- Excerpt to read -

--- START ---

Carrie (00:01:05) - Um, so directors are business leaders and as such, it is our position, Kate's, and mine that business leaders should go on retreats to increase their skills and their network. Right? What? Yeah.

Kate (00:01:24) - So what's great about a retreat is it can be what you need it to be. So there are folks that do retreats, like Carrie said, just for a couple of days. It's going to have a combination of some training and some fun, but you can also find a lot of, I'm going to call them self care retreats. And these might be, you know, those retreats where you hear people go and they don't say anything for the first day, or maybe it's a wilderness survival where they can accomplish anything. And so everybody needs to figure out what's going to work best for them. What do they need at that point in time? So the retreat that I just got back from was in South Africa, and it was so much more than just a retreat. So we had a lot of the let's do something a little outside of our comfort zone, whether that was ziplining or writing on sidecars, or motorcycles.

Kate (00:02:28) - But we also had some of that great bonding piece and building your team. And Carrie talked about building your network and building your network helps you build your net worth. And if you're not sure I believe that or that other people don't believe that, start to look at people who you think have a lot of money and think about who they hang out with, who do they network?

Carrie (00:02:54) - What was that old saying? Was it think it was Tim Tim Robbins? No. Tim Robbins is the actor Tony Robbins mentor, who said you are the average of the five people you spend the most time with Tim Rowan, John Rowan, something like that. And so you don't have to be like, okay, great, I'm going to go make friends with the person down the road who, in my opinion, is wealthy, and I'm going to go hang out in their garage every day for two hours, and we're going to start, you know, I don't know, a model train project together or something. It can be that you're like, I need to get some new people into my realm.

Carrie (00:03:39) - And one of the ways to do that is to go to a retreat based on the thing that you're wanting to work on. So you went on the retreat that was about confidence and putting yourself, positioning yourself as the expert in the field with those. So those are two of the elements there. So when you went there, you were with other people who are positioning themselves in the as the expert in the field in different realms. They weren't all educators. Was anybody else an educator?

Kate (00:04:11) - Nope. Nobody else was an educator. The closest was a wonderful husband and wife. Both came. So in our retreat, we had three couples in addition to the 15 women who came by themselves. And they actually run a charity in on the Hawaiian Islands that is for homeless children. And that was as close as we got. However, one of the things that we did do, which nobody really realized, my passion and connection for, was getting an opportunity to see what some of the low-income registered family homes or home-based child cares look like.

--- END ---

- Exercise directions -
From the retreat transcript, copy the part that opens with the words containing "Carrie (00:02:54) - What" and closes with "into my realm.", word for word.

- Excerpted data -
--- START ---

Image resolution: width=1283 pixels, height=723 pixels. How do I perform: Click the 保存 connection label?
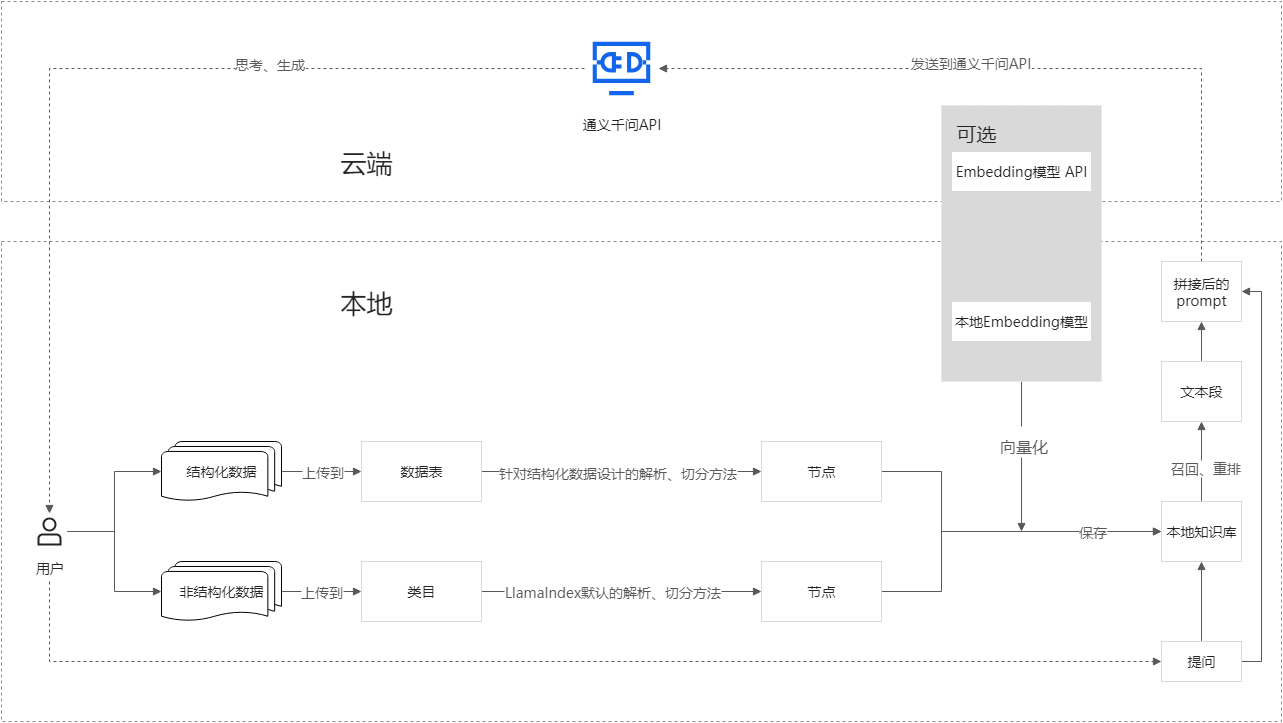tap(1095, 532)
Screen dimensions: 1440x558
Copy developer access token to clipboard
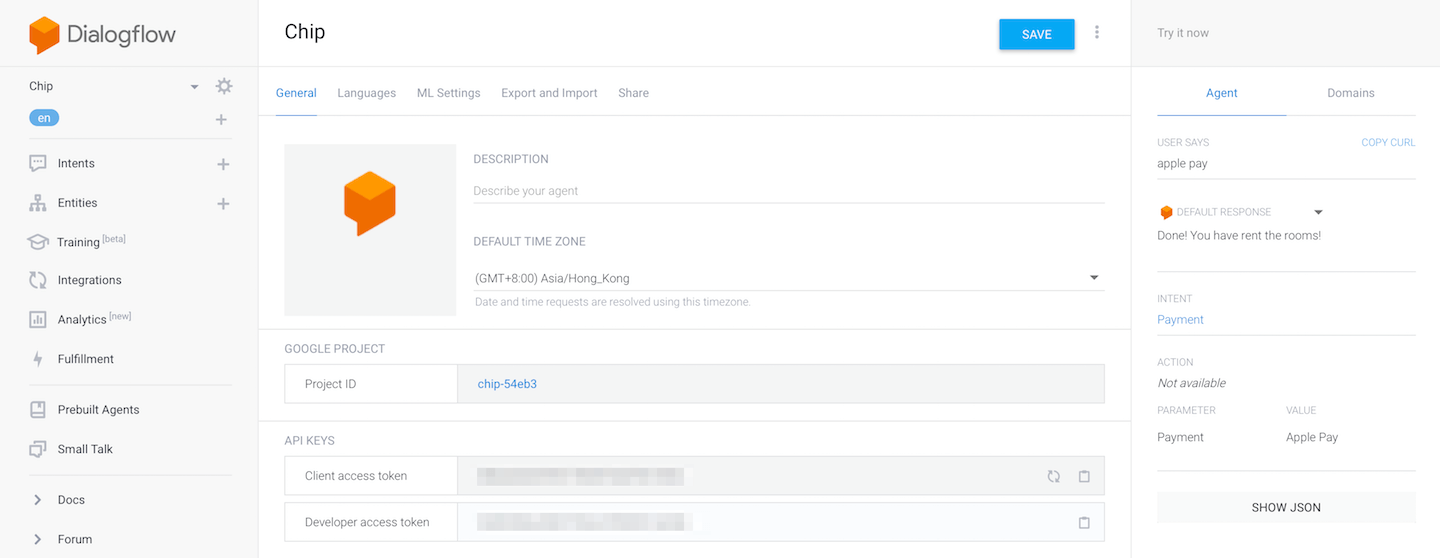pos(1084,522)
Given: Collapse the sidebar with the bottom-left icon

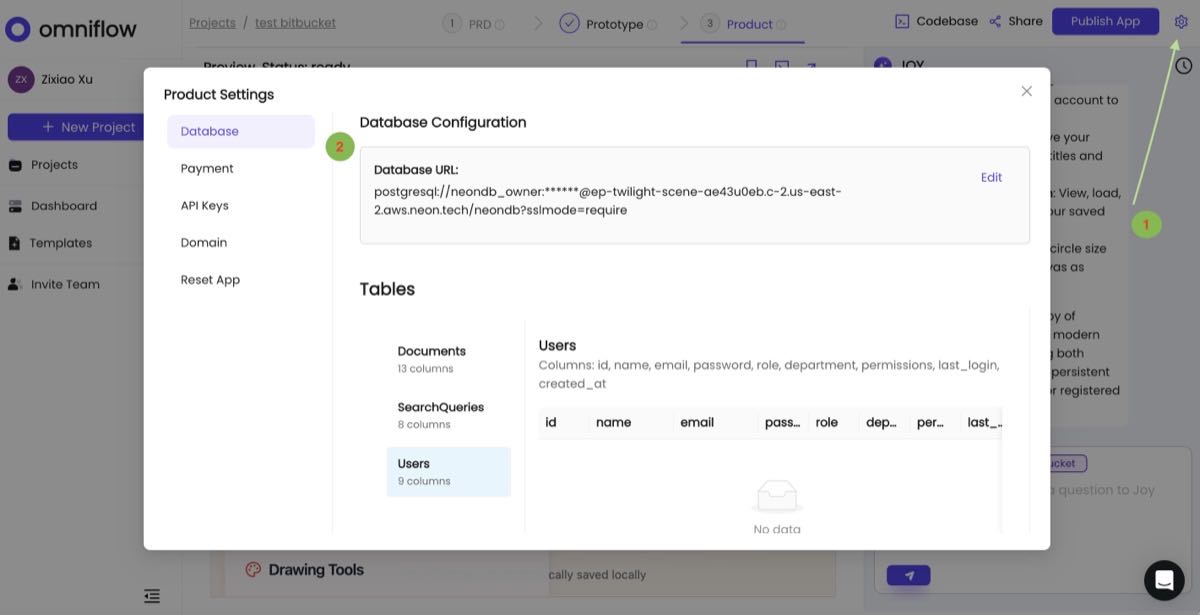Looking at the screenshot, I should tap(151, 595).
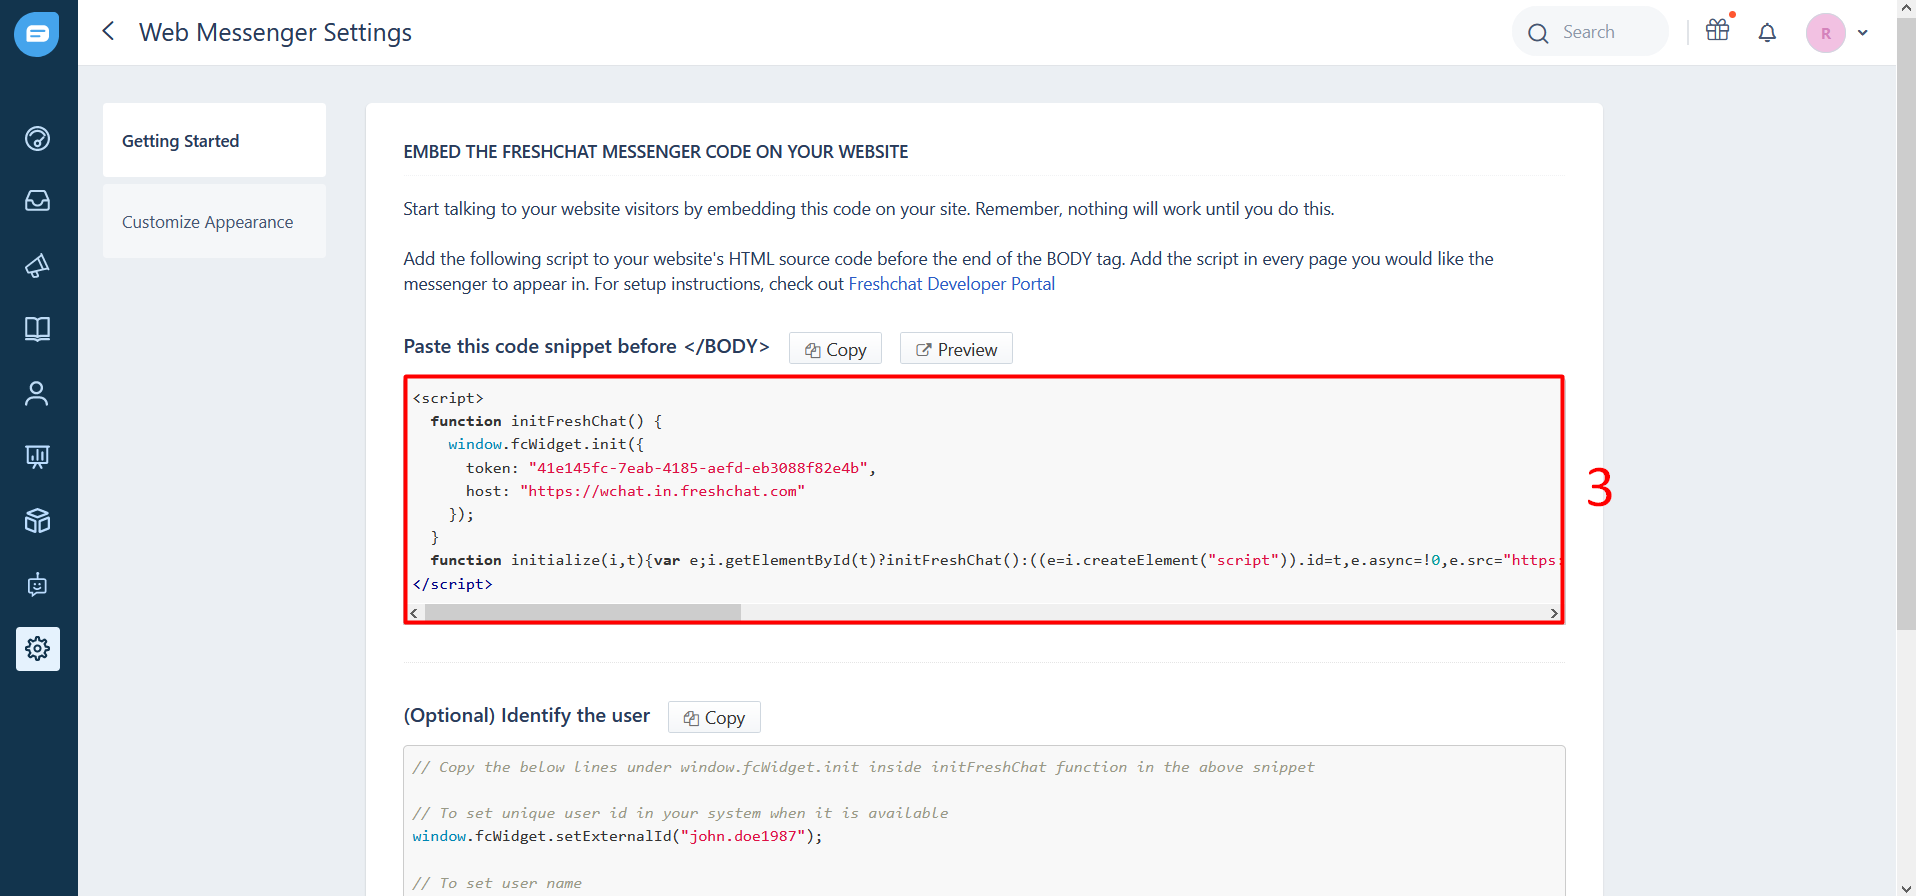Screen dimensions: 1916x896
Task: Open the Reports chart icon in sidebar
Action: (x=37, y=457)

--- END ---

- Final answer -
Carrie (00:02:54) - What was that old saying? Was it think it was Tim Tim Robbins? No. Tim Robbins is the actor Tony Robbins mentor, who said you are the average of the five people you spend the most time with Tim Rowan, John Rowan, something like that. And so you don't have to be like, okay, great, I'm going to go make friends with the person down the road who, in my opinion, is wealthy, and I'm going to go hang out in their garage every day for two hours, and we're going to start, you know, I don't know, a model train project together or something. It can be that you're like, I need to get some new people into my realm.